This study addresses the challenges of brain tumor segmentation, particularly the scarcity of labeled MRI data due to high annotation costs and heterogeneity across multi-center datasets. To this end, the authors propose an uncertainty-aware semi-supervised teacher-student framework that integrates confidence-driven progressive curriculum learning with a selective forgetting mechanism. The approach leverages dual loss objectives and consistency optimization to enhance model robustness and generalization under limited annotation. Evaluated on the BraTS 2021 dataset using only 10% of the labeled data, the student model achieves a validation Dice Similarity Coefficient (DSC) of 0.872 and outperforms the teacher model across multiple tumor sub-regions, notably recovering the enhancing tumor class with a DSC of 0.620.

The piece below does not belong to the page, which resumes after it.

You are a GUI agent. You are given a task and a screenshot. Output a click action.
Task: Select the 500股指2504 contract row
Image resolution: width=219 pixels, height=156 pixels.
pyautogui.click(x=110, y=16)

Accurate brain tumor segmentation from MRI is limited by expensive annotations and data heterogeneity across scanners and sites. We propose a semi-supervised teacher-student framework that combines an uncertainty-aware pseudo-labeling teacher with a progressive, confidence-based curriculum for the student. The teacher produces probabilistic masks and per-pixel uncertainty; unlabeled scans are ranked by image-level confidence and introduced in stages, while a dual-loss objective trains the student to learn from high-confidence regions and unlearn low-confidence ones. Agreement-based refinement further improves pseudo-label quality. On BraTS 2021, validation DSC increased from 0.393 (10% data) to 0.872 (100%), with the largest gains in early stages, demonstrating data efficiency. The teacher reached a validation DSC of 0.922, and the student surpassed the teacher on tumor subregions (e.g., NCR/NET 0.797 and Edema 0.980); notably, the student recovered the Enhancing class (DSC 0.620) where the teacher failed. These results show that confidence-driven curricula and selective unlearning provide robust segmentation under limited supervision and noisy pseudo-labels.